Among that group, the number of employed individuals climbed by approximately 175,000 in June to 7.6 million, the BLS said, higher than at any point since June 2008, the earliest year for which data is available.
As a percentage, the employment-to-population ratio for disabled individuals also now stands at a record high of 22.4%.
‘It’s continuing to grow — and moving up every month it seems like,’ said Allison Chase, president and CEO of The Able Trust, a Florida-based nonprofit focused on the disabled community. ‘It’s unprecedented, and we’re really excited about it.’
Experts say the job gains are the result of continued steady labor demand thanks to an ongoing shortage of workers in many parts of the economy, as well as the decreasing stigma of work-from-home as a result of the pandemic.
The BLS reported Friday that the U.S. added 209,000 jobs, with the unemployment rate falling to 3.6%.
Chase noted that basic transportation is one of the biggest barriers many people with disabilities have faced when looking for work.
The post-pandemic remote-work boom, she said, has helped to eliminate that obstacle.
‘It’s something that many people with disabilities have wanted for a long time,’ Chase said. ‘Once you take it [transportation] out of the equation, a lot of jobs open up.’
Data showing which industries or occupations have seen the biggest recent gains in the ranks of workers with disabilities is hard to come by.

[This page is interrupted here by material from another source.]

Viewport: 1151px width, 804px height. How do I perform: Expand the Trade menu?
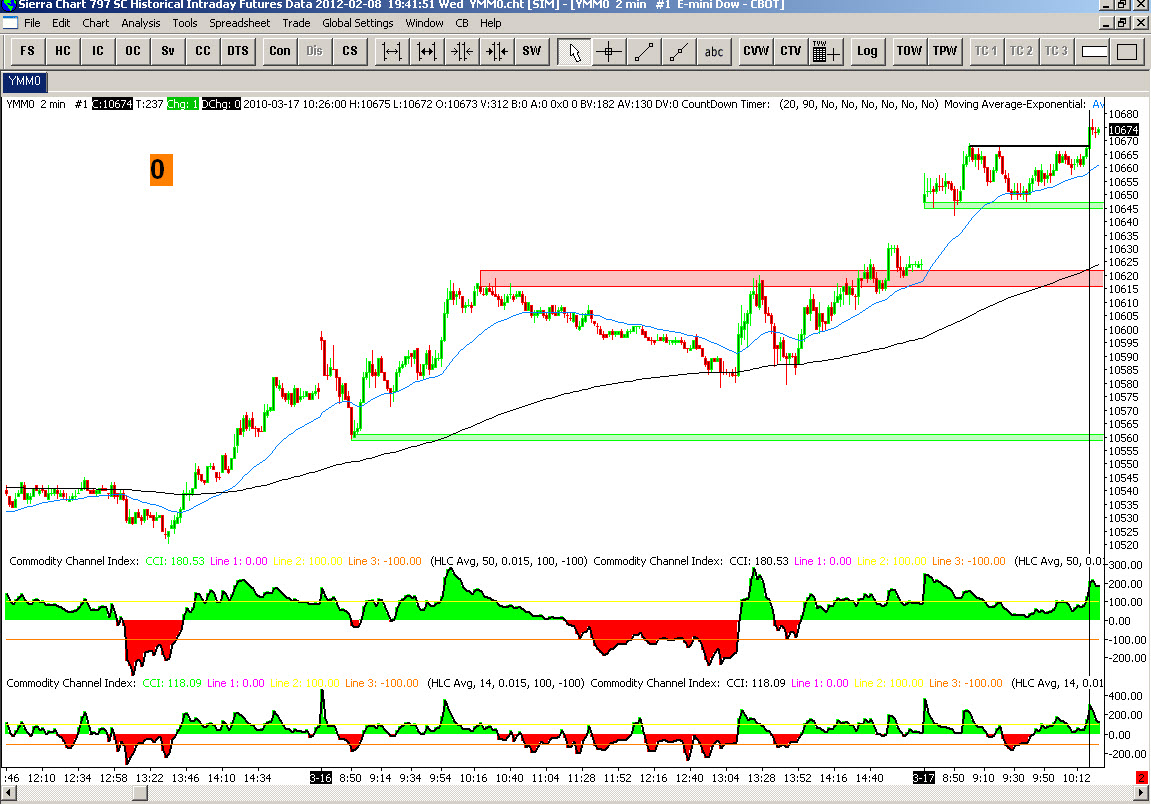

Historically, this population’s labor has been concentrated in different forms of retail work, as well as manual labor jobs in food preparation or cleaning services.
Often, the most coveted jobs remain in the professional and business services sector, which tend to pay better. The potential for growth among these jobs will help ‘ensure that people with disabilities are less concentrated in blue-collar and service jobs that tend to pay less and provide less job security,’ a group of researchers wrote in a paper published in April in the journal Disability and Health.

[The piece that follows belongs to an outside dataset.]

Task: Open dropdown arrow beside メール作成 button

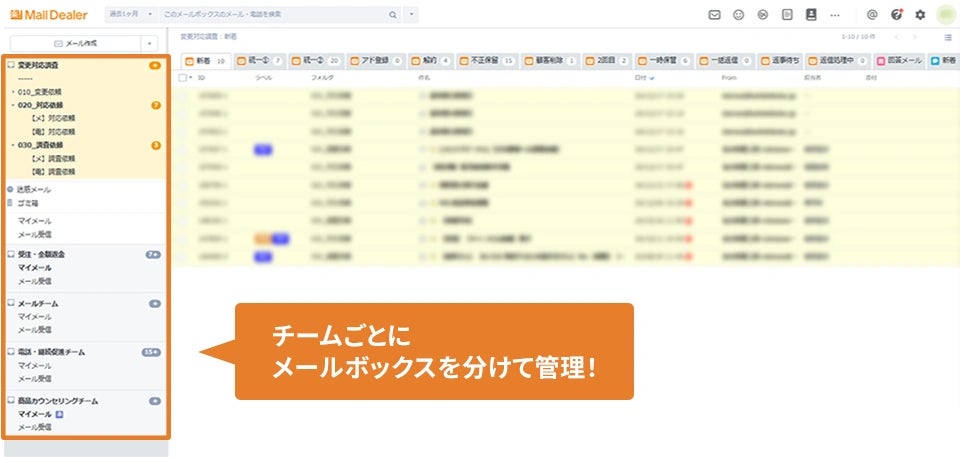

Anecdotally, those white-collar opportunities increased amid the remote-work shift and the hiring boom spurred by tech companies in the immediate aftermath of the pandemic, experts said — though the boom in that sector has since reversed, with mass layoffs in the tech sector.
It’s important to note here that the disabled community is highly varied. Disability advocates estimate one-quarter of the U.S. population lives with a disability, but that 70% of disabilities, especially those that are cognitive in nature, are defined as ‘invisible.’
Yet, the disabled community continues to face outsized barriers to employment. As a result, just 4% of workers self-identify as disabled.
In a report released in February summarizing the 2022 labor market for people with disabilities, the BLS found:
Across all age groups, persons with a disability were still much less likely to be employed than those with no disability.The unemployment rate for persons with a disability was still nearly twice as high as the rate for persons without a disability.In 2022, 30% of workers with a disability were employed part time, compared with 16% for those with no disability.
‘We’re building on a base that is extremely low,’ said Carol Glazer, president of the National Organization on Disability.
There also remains a trend among federal courts ruling against workers seeking accommodations, like working from home, even after the pandemic, according to Nicole Buonocore Porter, a law professor at the Chicago-Kent School of Law.
‘If [an employer] can tell a court — and the court buys it — that in-person presence at a central workplace is an essential part of a job, work-from-home will never be considered reasonable,’ she said.
Glazer noted that the labor force participation rate among disabled workers remains about half that of the overall population.
‘There’s still a long way to go,’ she said.